Aim of the exercise
Copy every line below precisely as it appears.

[Data shown Boundary: Start]

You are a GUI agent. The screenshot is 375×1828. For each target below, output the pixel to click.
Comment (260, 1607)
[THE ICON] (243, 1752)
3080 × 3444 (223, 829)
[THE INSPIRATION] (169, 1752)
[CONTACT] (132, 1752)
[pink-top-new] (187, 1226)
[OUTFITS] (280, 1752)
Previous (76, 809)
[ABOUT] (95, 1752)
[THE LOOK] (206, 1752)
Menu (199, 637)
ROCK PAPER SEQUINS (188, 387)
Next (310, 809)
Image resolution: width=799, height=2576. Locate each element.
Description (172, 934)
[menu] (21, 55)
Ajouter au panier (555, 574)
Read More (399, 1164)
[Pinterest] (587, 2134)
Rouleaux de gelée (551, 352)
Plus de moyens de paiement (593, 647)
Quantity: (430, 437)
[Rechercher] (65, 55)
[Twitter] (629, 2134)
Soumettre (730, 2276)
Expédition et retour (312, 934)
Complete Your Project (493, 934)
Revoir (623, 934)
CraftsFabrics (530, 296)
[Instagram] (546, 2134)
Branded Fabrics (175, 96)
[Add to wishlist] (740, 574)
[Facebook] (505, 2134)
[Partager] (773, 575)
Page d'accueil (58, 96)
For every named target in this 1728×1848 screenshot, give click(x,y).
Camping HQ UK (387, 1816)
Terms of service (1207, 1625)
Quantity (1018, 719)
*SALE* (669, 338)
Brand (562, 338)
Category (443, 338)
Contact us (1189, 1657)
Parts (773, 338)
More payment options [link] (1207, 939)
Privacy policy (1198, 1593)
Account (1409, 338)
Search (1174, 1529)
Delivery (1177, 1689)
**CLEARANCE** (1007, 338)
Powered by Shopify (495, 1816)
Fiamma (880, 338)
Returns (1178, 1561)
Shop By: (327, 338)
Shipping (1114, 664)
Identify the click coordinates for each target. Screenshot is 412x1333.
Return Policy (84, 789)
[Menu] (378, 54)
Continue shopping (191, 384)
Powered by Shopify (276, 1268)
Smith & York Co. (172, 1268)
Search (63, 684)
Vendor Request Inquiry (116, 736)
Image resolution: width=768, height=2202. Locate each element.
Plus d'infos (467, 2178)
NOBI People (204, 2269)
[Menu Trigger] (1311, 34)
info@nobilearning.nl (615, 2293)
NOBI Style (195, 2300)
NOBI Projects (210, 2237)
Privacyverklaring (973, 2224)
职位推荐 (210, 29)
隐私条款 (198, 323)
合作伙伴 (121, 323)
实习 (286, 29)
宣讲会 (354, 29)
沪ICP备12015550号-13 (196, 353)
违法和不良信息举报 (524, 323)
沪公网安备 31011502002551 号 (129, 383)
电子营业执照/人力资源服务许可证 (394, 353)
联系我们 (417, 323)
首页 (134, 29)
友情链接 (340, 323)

[Data shown Boundary: End]

Task answer
You are a GUI agent. The screenshot is 375×1828. For each target below, output the pixel to click.
Comment (260, 1607)
[THE ICON] (243, 1752)
3080 × 3444 (223, 829)
[THE INSPIRATION] (169, 1752)
[CONTACT] (132, 1752)
[pink-top-new] (187, 1226)
[OUTFITS] (280, 1752)
Previous (76, 809)
[ABOUT] (95, 1752)
[THE LOOK] (206, 1752)
Menu (199, 637)
ROCK PAPER SEQUINS (188, 387)
Next (310, 809)
Image resolution: width=799, height=2576. Locate each element.
Description (172, 934)
[menu] (21, 55)
Ajouter au panier (555, 574)
Read More (399, 1164)
[Pinterest] (587, 2134)
Rouleaux de gelée (551, 352)
Plus de moyens de paiement (593, 647)
Quantity: (430, 437)
[Rechercher] (65, 55)
[Twitter] (629, 2134)
Soumettre (730, 2276)
Expédition et retour (312, 934)
Complete Your Project (493, 934)
Revoir (623, 934)
CraftsFabrics (530, 296)
[Instagram] (546, 2134)
Branded Fabrics (175, 96)
[Add to wishlist] (740, 574)
[Facebook] (505, 2134)
[Partager] (773, 575)
Page d'accueil (58, 96)
For every named target in this 1728×1848 screenshot, give click(x,y).
Camping HQ UK (387, 1816)
Terms of service (1207, 1625)
Quantity (1018, 719)
*SALE* (669, 338)
Brand (562, 338)
Category (443, 338)
Contact us (1189, 1657)
Parts (773, 338)
More payment options [link] (1207, 939)
Privacy policy (1198, 1593)
Account (1409, 338)
Search (1174, 1529)
Delivery (1177, 1689)
**CLEARANCE** (1007, 338)
Powered by Shopify (495, 1816)
Fiamma (880, 338)
Returns (1178, 1561)
Shop By: (327, 338)
Shipping (1114, 664)
Identify the click coordinates for each target. Screenshot is 412x1333.
Return Policy (84, 789)
[Menu] (378, 54)
Continue shopping (191, 384)
Powered by Shopify (276, 1268)
Smith & York Co. (172, 1268)
Search (63, 684)
Vendor Request Inquiry (116, 736)
Image resolution: width=768, height=2202. Locate each element.
Plus d'infos (467, 2178)
NOBI People (204, 2269)
[Menu Trigger] (1311, 34)
info@nobilearning.nl (615, 2293)
NOBI Style (195, 2300)
NOBI Projects (210, 2237)
Privacyverklaring (973, 2224)
职位推荐 (210, 29)
隐私条款 (198, 323)
合作伙伴 (121, 323)
实习 (286, 29)
宣讲会 (354, 29)
沪ICP备12015550号-13 (196, 353)
违法和不良信息举报 (524, 323)
沪公网安备 31011502002551 号 (129, 383)
电子营业执照/人力资源服务许可证 (394, 353)
联系我们 (417, 323)
首页 (134, 29)
友情链接 (340, 323)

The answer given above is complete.